> TASK DETAILS:
Would you reproduce exactly the lines below from the one holding "Switch language via the translation icon" through the one holding "Task: Open Source Control with 199 badge", inclusive, and no others?

> SUPPLIED ENTRIES:
* * *
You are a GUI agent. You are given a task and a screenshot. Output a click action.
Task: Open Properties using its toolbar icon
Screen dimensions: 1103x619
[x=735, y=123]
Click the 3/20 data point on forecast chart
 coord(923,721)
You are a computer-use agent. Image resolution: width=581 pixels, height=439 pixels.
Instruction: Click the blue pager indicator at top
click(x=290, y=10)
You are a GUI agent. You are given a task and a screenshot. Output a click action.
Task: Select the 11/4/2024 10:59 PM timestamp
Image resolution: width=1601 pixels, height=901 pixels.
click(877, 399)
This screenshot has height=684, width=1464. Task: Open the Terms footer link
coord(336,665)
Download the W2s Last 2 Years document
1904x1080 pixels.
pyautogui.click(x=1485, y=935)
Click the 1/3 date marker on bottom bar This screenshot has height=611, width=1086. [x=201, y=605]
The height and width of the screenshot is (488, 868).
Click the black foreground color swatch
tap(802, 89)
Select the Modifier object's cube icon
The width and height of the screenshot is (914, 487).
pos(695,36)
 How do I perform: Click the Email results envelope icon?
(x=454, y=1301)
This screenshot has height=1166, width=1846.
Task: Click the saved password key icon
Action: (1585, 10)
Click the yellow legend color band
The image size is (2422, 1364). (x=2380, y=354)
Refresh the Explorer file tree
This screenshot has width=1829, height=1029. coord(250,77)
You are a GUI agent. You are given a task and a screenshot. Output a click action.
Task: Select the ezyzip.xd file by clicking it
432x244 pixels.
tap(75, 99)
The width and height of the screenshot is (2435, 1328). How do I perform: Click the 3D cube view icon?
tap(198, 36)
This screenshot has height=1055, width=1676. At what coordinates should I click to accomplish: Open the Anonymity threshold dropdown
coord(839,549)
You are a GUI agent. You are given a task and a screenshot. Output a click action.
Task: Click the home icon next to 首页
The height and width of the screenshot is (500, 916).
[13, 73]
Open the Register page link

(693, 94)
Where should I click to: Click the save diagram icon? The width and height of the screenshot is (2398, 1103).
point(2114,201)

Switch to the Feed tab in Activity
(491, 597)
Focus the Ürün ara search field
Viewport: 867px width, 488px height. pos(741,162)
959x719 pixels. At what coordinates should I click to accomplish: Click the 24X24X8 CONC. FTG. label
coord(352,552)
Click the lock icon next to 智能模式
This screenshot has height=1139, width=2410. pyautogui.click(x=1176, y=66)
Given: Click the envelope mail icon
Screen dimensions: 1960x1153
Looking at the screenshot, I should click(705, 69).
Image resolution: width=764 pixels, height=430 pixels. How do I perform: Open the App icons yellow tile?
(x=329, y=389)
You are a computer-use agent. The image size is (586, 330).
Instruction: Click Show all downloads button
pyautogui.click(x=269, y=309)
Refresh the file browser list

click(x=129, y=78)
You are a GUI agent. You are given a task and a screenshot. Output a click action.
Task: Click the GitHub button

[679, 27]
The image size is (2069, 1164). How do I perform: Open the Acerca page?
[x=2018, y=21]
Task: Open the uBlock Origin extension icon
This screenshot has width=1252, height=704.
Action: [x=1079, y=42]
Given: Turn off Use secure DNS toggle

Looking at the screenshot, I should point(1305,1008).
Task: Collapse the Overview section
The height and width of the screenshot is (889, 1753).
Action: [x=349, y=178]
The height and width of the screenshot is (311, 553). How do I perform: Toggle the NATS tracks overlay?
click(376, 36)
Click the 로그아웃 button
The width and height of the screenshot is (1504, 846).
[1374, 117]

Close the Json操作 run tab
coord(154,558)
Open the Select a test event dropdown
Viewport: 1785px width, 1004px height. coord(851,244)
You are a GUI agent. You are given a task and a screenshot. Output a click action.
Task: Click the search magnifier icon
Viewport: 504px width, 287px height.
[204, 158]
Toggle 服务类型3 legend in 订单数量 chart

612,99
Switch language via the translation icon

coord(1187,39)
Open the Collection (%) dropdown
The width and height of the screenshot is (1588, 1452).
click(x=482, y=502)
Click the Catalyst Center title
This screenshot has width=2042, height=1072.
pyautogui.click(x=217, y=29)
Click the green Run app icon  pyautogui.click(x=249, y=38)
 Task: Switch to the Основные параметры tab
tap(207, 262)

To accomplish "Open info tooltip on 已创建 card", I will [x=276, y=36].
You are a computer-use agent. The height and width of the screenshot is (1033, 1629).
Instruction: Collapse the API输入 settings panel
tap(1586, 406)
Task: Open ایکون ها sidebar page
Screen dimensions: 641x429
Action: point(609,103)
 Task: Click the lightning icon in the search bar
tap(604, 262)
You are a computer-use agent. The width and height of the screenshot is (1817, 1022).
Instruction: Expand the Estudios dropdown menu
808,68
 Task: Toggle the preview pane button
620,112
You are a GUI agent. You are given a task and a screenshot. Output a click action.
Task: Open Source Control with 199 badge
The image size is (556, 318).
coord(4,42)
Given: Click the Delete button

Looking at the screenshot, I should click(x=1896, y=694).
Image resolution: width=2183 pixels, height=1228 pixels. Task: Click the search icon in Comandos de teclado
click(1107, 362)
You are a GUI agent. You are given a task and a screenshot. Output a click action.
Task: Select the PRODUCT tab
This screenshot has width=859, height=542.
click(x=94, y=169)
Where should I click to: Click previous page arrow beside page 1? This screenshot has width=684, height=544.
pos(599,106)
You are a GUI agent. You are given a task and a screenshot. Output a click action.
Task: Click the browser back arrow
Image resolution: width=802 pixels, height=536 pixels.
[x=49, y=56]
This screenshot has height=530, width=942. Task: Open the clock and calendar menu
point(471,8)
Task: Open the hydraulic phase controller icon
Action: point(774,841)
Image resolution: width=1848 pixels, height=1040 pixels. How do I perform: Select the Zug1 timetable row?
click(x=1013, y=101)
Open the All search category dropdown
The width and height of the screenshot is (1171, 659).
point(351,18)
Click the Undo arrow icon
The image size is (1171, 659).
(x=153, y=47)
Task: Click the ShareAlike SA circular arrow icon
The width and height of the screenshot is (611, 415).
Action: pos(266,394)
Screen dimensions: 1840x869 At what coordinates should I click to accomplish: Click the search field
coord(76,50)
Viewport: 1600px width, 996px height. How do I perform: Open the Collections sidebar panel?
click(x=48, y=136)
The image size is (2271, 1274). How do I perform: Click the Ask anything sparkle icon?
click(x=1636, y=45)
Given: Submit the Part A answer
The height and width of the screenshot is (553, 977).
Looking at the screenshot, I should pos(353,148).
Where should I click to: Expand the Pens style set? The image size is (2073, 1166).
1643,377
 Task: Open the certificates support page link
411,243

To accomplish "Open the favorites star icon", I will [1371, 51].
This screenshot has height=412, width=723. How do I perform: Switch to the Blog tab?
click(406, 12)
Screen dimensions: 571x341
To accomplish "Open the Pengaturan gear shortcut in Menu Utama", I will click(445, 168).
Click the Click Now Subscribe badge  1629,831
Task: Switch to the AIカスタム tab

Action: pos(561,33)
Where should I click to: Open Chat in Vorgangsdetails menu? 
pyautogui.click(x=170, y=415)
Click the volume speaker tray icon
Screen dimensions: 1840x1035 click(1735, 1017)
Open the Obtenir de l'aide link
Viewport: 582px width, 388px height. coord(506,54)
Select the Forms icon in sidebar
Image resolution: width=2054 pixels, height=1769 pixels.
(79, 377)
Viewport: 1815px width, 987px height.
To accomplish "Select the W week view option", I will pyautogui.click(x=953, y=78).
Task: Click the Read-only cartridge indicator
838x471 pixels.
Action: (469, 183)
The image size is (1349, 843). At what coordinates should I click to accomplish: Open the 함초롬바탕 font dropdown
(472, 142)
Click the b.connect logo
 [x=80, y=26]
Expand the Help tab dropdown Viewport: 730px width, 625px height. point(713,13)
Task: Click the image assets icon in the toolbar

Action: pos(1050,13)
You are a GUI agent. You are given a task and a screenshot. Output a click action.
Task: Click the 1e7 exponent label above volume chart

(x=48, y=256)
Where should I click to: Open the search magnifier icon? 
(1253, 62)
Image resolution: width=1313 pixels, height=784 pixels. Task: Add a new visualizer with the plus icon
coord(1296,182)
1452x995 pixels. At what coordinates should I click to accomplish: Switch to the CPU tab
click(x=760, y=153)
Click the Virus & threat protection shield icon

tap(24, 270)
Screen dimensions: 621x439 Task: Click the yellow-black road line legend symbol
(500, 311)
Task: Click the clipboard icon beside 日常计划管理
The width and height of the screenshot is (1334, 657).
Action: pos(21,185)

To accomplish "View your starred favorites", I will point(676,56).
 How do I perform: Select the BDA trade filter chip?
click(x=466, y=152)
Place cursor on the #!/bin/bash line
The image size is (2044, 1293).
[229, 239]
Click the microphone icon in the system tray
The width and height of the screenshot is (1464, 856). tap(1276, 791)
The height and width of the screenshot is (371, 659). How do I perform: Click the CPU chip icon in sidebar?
* * *
> RESULT BELOW:
Switch language via the translation icon

coord(1187,39)
Open the Collection (%) dropdown
The width and height of the screenshot is (1588, 1452).
click(x=482, y=502)
Click the Catalyst Center title
This screenshot has width=2042, height=1072.
pyautogui.click(x=217, y=29)
Click the green Run app icon  pyautogui.click(x=249, y=38)
 Task: Switch to the Основные параметры tab
tap(207, 262)

To accomplish "Open info tooltip on 已创建 card", I will [x=276, y=36].
You are a computer-use agent. The height and width of the screenshot is (1033, 1629).
Instruction: Collapse the API输入 settings panel
tap(1586, 406)
Task: Open ایکون ها sidebar page
Screen dimensions: 641x429
Action: point(609,103)
 Task: Click the lightning icon in the search bar
tap(604, 262)
You are a computer-use agent. The width and height of the screenshot is (1817, 1022).
Instruction: Expand the Estudios dropdown menu
808,68
 Task: Toggle the preview pane button
620,112
You are a GUI agent. You are given a task and a screenshot. Output a click action.
Task: Open Source Control with 199 badge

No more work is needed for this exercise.